Why do I see requests for foreign sites appearing in my log files?
An access_log entry showing this situation could look like this:
18.104.22.168 - - [25/Jul/2002:12:48:04 -0700] "GET http://www.yahoo.com/ HTTP/1.0" 200 1456
For this log line, the 200 code (second to last field in this example) indicates that the request was successful – but see below for an explanation of what “success” means in this situation.
This is usually the result of malicious clients trying to exploit open proxy servers to access a website without revealing their true location. They could be doing this to manipulate pay-per-click ad systems, to add comment or link-spam to someone else's site, or just to do something nasty without being detected.
It is important to prevent your server from being used as an open proxy to abuse other sites.
How can I prevent these requests from accessing the foreign server through my server?
First, if you don't need to run a proxy server, disable mod_proxy by commenting out its LoadModule line or setting ProxyRequests off in httpd.conf. Remember that disabling ProxyRequests does not prevent you from using a reverse proxy with the ProxyPass directive.
If you do need to have Apache act as a proxy server, be sure to secure your server by restricting access with a <Proxy> section in httpd.conf.
My server is properly configured not to proxy, so why is Apache returning a 200 (Success) status code?
That status code indicates that Apache successfully sent a response to the client, but not necessarily that the response was retrieved from the foreign website.

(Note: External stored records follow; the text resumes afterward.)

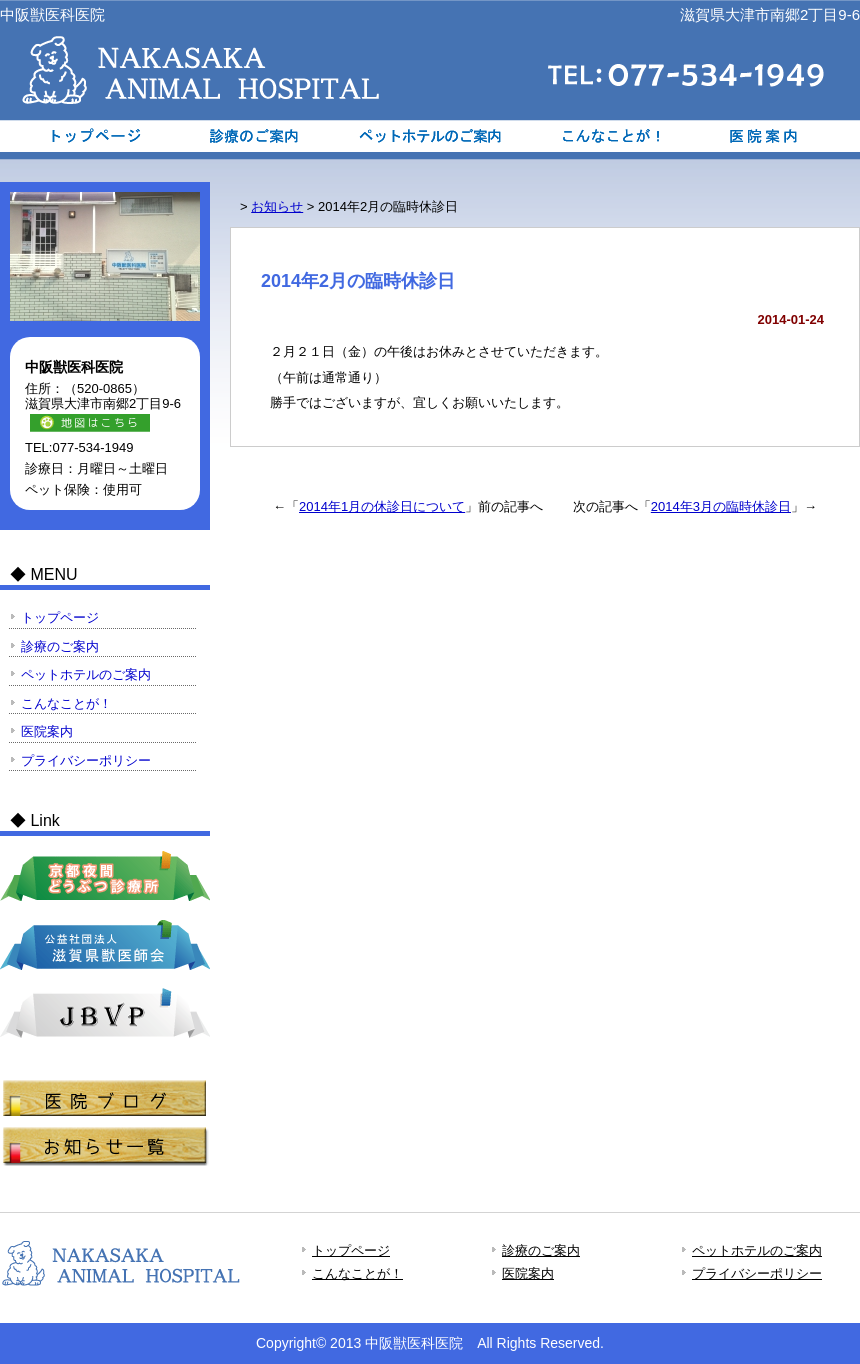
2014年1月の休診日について (382, 506)
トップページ (86, 136)
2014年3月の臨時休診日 (721, 506)
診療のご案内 (258, 136)
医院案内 (774, 136)
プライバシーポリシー (86, 760)
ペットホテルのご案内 (430, 136)
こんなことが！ (602, 136)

RFC2616 section 5.1.2 mandates that Apache must accept requests with absolute URLs in the request-URI, even for non-proxy requests. This means that even when proxying is turned off, Apache will accept requests that look like proxy requests. But instead of retrieving the content from the foreign site, Apache will serve the content at the corresponding location on your website. Since the hostname probably doesn't match a name for your site, Apache will look for the content on your default host.
In the above example, since www.yahoo.com is obviously not a valid virtual host on your system, Apache will serve the homepage content from your default (virtual) host. The size of the response (1456 in the above example) can be compared to the size of the corresponding page on your default site to confirm that the response was served locally and no proxying was involved.

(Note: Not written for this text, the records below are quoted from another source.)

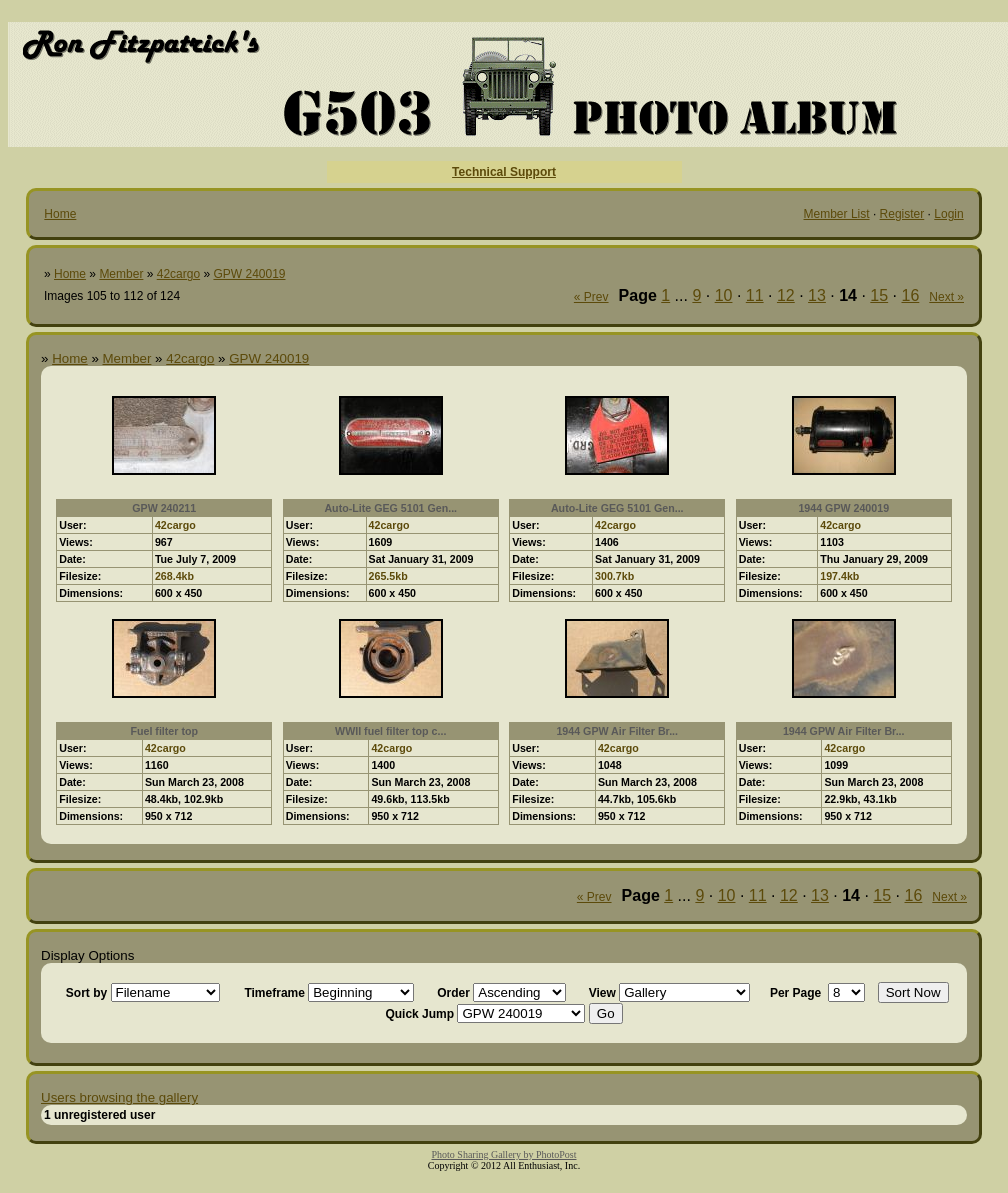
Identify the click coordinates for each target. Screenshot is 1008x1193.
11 (755, 295)
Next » (946, 297)
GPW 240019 (249, 274)
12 (786, 295)
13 (817, 295)
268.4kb (174, 576)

But how can I be really sure that I am not allowing the abuse of other sites
You can try yourself to use your server as a proxy to access other sites and make sure that you get either a failure, or local content from your site. Among the ways to do this:
- Configure your browser to use your web server as its default proxy server and then try to request foreign sites. You should get only your own website content back in reply.

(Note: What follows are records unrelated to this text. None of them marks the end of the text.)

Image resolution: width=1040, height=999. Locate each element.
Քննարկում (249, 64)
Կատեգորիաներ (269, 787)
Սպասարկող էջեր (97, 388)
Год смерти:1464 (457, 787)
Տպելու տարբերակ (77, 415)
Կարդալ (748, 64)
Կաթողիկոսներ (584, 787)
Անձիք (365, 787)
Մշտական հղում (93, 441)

- Manually construct requests using telnet:
telnet yoursite.example.com 80 GET http://www.yahoo.com/ HTTP/1.1 Host: www.yahoo.com
Then press enter twice. If your server is properly configured, you should receive content from your own site and not Yahoo.
What about these strange CONNECT requests?
A variant of this problem is an access_log entry that looks like
22.214.171.124 - - [25/Jul/2002:12:48:04 -0700] "CONNECT smtp.example.com:25 HTTP/1.0" 200 1456
The CONNECT method is usually used to tunnel SSL requests through proxies. But in this case, the port 25 on the target shows us that someone is attempting to use our HTTP proxy to send mail (probably spam) to a foreign site.
Everything mentioned above applies equally to this case. But normally, as long as the proxy is disabled, Apache would respond to such requests with status code 405 (Method not allowed). The fact that a success status code is returned indicates that a third-party module is processing the CONNECT requests. The most likely culprit is php, which in its default configuration will accept all methods and treat them identically.
This isn't inherently a problem since php will handle the request locally and will not proxy to the foreign host. But it is still a good idea to configure php to accept only specific methods (using the php configuration setting http.allowed_methods) or have your php script reject requests for non-standard methods.
I don't like the idea of my server responding to requests for random hostnames, even if it serves local content. How can I deny these requests?
You can configure Apache to deny access to any host that isn't specifically configured by setting up a default virtual host:
NameVirtualHost *:80 <VirtualHost *:80> ServerName default.only <Location /> Order allow,deny Deny from all </Location> </VirtualHost> <VirtualHost *:80> ServerName realhost1.example.com ServerAlias alias1.example.com alias2.example.com DocumentRoot /path/to/site1 </VirtualHost>
See also the CanonicalHostNames recipe.
Can't I just drop these requests entirely?
Apache is an HTTP server and responds to HTTP requests with HTTP responses. It does not simply drop requests on the floor, since this would make it difficult to debug problems with client-server interactions.
If you really want to send no response at all, the third-party module mod_security is able to drop requests. But the savings in resource usage will be minuscule.
Unfortunately, even if your server is properly configured, you may see this type of exploit attempt recur. Since the offending client is usually itself a compromised computer (or a botnet), there is little that can be done to stop them beyond assuring that your site does not act as an open proxy.